Passage given:

━━━━━━━━━━━━━━━━━━━━

However i have a feeling that ECB interest rates cant go much lower - i mean has the policy of cutting interest rates really worked? Are interest rates going to go up? Will the ECB rate go up when the larger EU economies like Germany recover (a long time ahead of Ireland). Should i be considering fixing now while rates are low??!??

I know this is a million dollar question but i would be interested to hear peoples thoughts interest rates over the coming 24 months 

WB


----------



## dubrov (31 Jul 2009)

Is a fixed rate really that good a hedge? As a lot of people have found out recently, it may lock in your payment amounts but doesn't hedge other risks such as the broader economy. Fixed mortgage amounts in an environment of falling salaries isn't really great and a variable rate would really have been more of a hedge. If interest rates were to rise a lot, it is very likely that salaries will also rise in line.

I guess the major risk of a variable rate is that Europe takes off while Ireland dwells in recession. A fixed rate may stave this off for a while but it will eventually revert back to variable at which point you may be in trouble anyway


----------



## askalot (31 Jul 2009)

dubrov said:


> If interest rates were to rise a lot, it is very likely that salaries will also rise in line.



Really? 

IMHO the only things that are likely to rise in such a scenario are repossessions and unemployment.


----------



## dubrov (31 Jul 2009)

Do you really think that the ECB will raise rates in an environment of widespread unemployment and repossessions? 

Although their mandate is for price control, the state of the economy and prices are very interlinked.

As I already mentioned, you are still exposed to the risk that the rest of Europe recovers quickly from the recession while Ireland does not. In that scenario you would have a raising of interest rates which would lead to widespread unemplyment and repossessions in Ireland


----------



## Guest116 (31 Jul 2009)

Lets say it takes 2 years for Ireland to recover after the rest of Europe has, I would say that would be manageable for a lot of people. 

You wont loose your house in any case if you pay what you can (with agreement from your bank). It takes years to get to a point where you end up in court and loose your house (and that only happens where you make no effort to repay). Don't panic.

Rates are out of your control, people should focus on learning new skills, working hard and getting on with things.

I would not look to fix my rate, I currently have a tracker. You won't do better than a low margined tracker rate over the life of a mortgage versus trying to time the market with fixed rates. 

And if you leave your tracker you will not get a good rate like that again, remember that most peoples mortgages are for 25-30+ years so this talk of jumping to fixed rates is short sighted.


----------



## donalobrien (5 Aug 2009)

Fixed rates will rise, Sheehy of AIB said as much this morning 6th August 09. There is also the possibility of high inflation due to the stimulus packages which would lead to high interest rates. I suspect that the ECB will keep rates low for about 12 months or so but will raise them when the economies improve. So variable 2.82 today and fixed = 3.86 for 5 years. I expect the banks to raise the rate by .5 in 2009 (after Nama is set up) so this will be 3.32 by year end. The difference would be only .44 to fixed and I would expect to make this back in the first two years of the fixed. Would save money in the last 3 years and maybe by a considerable margin.


----------



## Chopper1971 (5 Aug 2009)

KBC (IIB) have stopped offering fixed rate mortgages for investment properties. Seems crazy. Fixing your mortgage will provide less risk if rates increase,however the bank will also have higher risk on defaults.

━━━━━━━━━━━━━━━━━━━━

Given data:

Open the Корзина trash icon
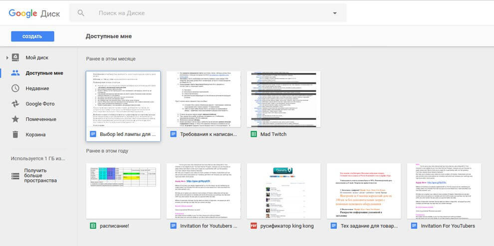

━━━━━━━━━━━━━━━━━━━━

What to do:
1. Rewrite everything from "Do you really" down to "are very interlinked." in the mortgage rate discussion, putting "remit" in place of "mandate".
2. Carry on the mortgage rate discussion from the point where it stops.

Responses in order:
1.
Do you really think that the ECB will raise rates in an environment of widespread unemployment and repossessions? 

Although their remit is for price control, the state of the economy and prices are very interlinked.

2.
V frustrating, want to fix now, but the bank won't allow it.


----------



## Bronte (6 Aug 2009)

NorfBank said:


> one bank then refused to let people out of fixed rates for any reason,


 
I don't understand this, if you pay the penalty they have to let you out of the fixed rate?

Ajapale

What is a coller and cuff mortgage?

In relation to the fixed rate debate, fix if you want peace of mind, if you know what the penalties are for breaking it and if you think you can't handle much of a variable rate rise.


----------



## NorfBank (6 Aug 2009)

Bronte said:


> I don't understand this, if you pay the penalty they have to let you out of the fixed rate?




Back in February, PTSB tried to stop people coming off a fixed rate even if they paid the penalty.

Collar and cuff is where interest rate boundaries are put on a mortgage, it cannot fall below x or above y.

Say you have an ECB + 0.5% tracker, collar of 6%, cuff of 2%.

Today your interest rate will be 2% not 1.5% as on a normal tracker.
If ECB rises to 7%, the highest rate you will pay is 6%.




www.moneybackmortgages.ie


----------



## Timbo (7 Aug 2009)

I must admit I am tempted to get a fixed rate. By that I mean 10 years. Anything less completely defeats the purpose and could leave you coming to end of term as the policy cycle heats up and variable and short-term rates increase sigificantly.

It will all come down to your own personal views, but the type of emergency monetary policy being propogated in Europe could have potentially dramatic implications for inflation over a 5-10 time horizon if the ECB don't judge things well (and possibly even if they do). If inflation pushes up to 5% or above, you could be looking at variable rates of 8-9%, or more if inflation really takes off.

I am trying to formulate my own views at the moment on what I think the probablity of that happening is. the sub 5% 10 year rates I have seen quoted would be a nice insurance policy.


----------



## maggieO (7 Aug 2009)

We came off a three year fixed with NIB recently and switched to AIB, thought long and hard about whether to fix and for how long. Eventually decided to go for the three year fixed although the five year was attractive. I think its important to think of the possible situation with rates when your fixed rate ends, we thought rates could still be reasonable in three years so we could fix lowish again whereas in five years things  could be very different and rates could be very high which would be a huge financial shock. Of course its impossible to predict but thats how we gambled and hope it pays off. Last fixed rate we got was 3.69 which was brilliant when rates started to rise the last few years, at least with a fixed rate you can plan your outgoings over a cetain period.


----------



## Guest116 (7 Aug 2009)

Timbo said:


> It will all come down to your own personal views, but the type of emergency monetary policy being propogated in Europe could have potentially dramatic implications for inflation over a 5-10 time horizon if the ECB don't judge things well (and possibly even if they do). If inflation pushes up to 5% or above, you could be looking at variable rates of 8-9%, or more if inflation really takes off..


 
Would you think about staying with a tracker and saving money in a high interest deposit account in the meantime. If your timeframe is 5-10 years could you save a decent chunk of money and use that if you wanted to reduce your mortgage down the line. You would also hope that in 10 years time your salary would go up espiecially if inflation rises.

For me the main concern is the cost of the repayment each month, I don't really care what the interest rate is. If rates go to 8% I can use some savings to reduce the mortgage. But you dont need to gamble by taking a fixed rate today and throwing away a low margined tracker mortgage.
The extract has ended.